= Horse's Neck (short story collection) =

Collection of short stories by Pete Townshend

First edition

Horse's Neck is a collection of short stories written by Pete Townshend between 1979 and 1984. It was first published in 1985 by Faber and Faber.

==Reviews==
Although the stories might be considered semi-autobiographical, Townshend wrote in the preface: "I have never wanted simply to tell my own story. But I have tried here to attend to a wide range of feelings . . . aspects of my struggle to discover what beauty really is."

Reviewer Susan Avallone wrote that the collection of stories was "intriguing experimental writing" and "a strange and compelling collection of poetry and prose," uncovering "family, friends, ambition, addiction, infidelity, obsession, and life on the road." A theme provided by references to horses appeared to be "part obsession and part allegory." She especially pointed out "Champagne on the Terraces" as "a haunting insight into alcoholism and family life."

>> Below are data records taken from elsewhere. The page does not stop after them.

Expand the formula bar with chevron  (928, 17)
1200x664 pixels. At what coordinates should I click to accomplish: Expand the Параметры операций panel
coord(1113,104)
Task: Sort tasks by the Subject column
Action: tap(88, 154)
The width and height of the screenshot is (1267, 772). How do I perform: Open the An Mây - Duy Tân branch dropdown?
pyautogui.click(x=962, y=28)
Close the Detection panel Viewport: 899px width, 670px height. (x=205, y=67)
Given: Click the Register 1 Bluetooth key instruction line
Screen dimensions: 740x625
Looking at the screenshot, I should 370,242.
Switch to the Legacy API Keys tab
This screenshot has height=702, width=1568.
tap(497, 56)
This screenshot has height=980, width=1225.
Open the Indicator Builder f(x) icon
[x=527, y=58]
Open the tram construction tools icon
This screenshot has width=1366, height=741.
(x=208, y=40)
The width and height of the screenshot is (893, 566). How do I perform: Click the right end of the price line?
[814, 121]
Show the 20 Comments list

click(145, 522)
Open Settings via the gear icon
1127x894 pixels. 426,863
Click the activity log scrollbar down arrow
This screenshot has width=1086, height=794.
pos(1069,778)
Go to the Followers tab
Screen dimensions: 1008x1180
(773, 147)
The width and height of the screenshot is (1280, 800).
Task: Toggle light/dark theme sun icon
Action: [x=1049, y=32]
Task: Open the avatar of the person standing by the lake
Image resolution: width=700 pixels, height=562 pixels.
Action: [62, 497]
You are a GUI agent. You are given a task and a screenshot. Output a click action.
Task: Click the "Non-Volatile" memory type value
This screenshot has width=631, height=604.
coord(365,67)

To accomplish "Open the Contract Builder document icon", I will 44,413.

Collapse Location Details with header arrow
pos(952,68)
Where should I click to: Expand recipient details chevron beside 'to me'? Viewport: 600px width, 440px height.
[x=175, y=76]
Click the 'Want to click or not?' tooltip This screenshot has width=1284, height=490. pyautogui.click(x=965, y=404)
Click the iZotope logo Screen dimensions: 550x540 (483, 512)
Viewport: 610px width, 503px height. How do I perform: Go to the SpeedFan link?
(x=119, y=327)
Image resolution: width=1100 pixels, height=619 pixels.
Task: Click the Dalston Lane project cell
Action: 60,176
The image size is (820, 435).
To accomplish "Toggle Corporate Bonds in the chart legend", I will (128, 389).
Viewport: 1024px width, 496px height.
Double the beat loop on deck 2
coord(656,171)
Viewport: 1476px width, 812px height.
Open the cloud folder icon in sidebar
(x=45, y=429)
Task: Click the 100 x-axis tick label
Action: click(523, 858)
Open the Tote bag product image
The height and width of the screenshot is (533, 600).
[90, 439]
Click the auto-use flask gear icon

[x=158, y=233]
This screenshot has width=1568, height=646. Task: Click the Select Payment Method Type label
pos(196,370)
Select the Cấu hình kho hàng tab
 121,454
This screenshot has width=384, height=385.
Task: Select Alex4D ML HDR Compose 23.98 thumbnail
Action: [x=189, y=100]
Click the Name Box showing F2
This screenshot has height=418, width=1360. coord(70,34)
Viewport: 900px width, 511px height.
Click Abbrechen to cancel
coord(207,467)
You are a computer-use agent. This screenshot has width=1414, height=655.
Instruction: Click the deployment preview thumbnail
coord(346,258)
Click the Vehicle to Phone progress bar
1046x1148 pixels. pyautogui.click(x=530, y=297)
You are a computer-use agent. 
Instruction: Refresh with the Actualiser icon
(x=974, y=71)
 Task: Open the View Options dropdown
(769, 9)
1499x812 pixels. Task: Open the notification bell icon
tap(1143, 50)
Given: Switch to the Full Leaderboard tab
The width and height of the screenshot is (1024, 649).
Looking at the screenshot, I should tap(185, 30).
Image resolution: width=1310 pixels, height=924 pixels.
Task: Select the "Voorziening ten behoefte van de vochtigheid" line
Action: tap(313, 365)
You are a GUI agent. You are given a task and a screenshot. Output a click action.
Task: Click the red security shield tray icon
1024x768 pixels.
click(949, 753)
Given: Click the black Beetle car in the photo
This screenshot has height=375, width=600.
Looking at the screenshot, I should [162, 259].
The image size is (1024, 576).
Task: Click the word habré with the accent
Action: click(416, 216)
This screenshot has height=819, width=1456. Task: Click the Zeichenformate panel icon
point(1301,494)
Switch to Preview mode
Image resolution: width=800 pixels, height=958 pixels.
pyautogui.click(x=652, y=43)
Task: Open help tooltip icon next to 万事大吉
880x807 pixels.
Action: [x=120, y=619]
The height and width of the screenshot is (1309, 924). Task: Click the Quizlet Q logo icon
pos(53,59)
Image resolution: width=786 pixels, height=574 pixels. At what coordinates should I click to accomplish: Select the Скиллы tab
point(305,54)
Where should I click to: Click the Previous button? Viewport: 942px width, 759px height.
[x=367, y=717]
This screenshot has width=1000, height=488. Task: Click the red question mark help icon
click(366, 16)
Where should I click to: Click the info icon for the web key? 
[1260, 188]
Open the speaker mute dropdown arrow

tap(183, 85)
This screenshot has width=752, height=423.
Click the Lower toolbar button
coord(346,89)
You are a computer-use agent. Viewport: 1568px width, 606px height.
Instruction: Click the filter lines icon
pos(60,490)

Kristine McKenna at Spin said, "A thinly disguised autobiography incorporating episodes of surreal fantasy, Horse's Neck sorts through childhood memories and the rubble of an occasionally debauched past."

==Contents==
Along with the preface written by Townshend, the book contains the following stories:

- "Thirteen"
- "Horses"
- "The Pact"
- "Champagne on the Terraces"
- "Ropes"
- "Tonight's the Night"
- "Fish Shop"
- "Pancho and the Baron"
- "Winston"
- "A Death in the Day Of"
- "The Plate"
- "Laguna: Valentine's Day 1982"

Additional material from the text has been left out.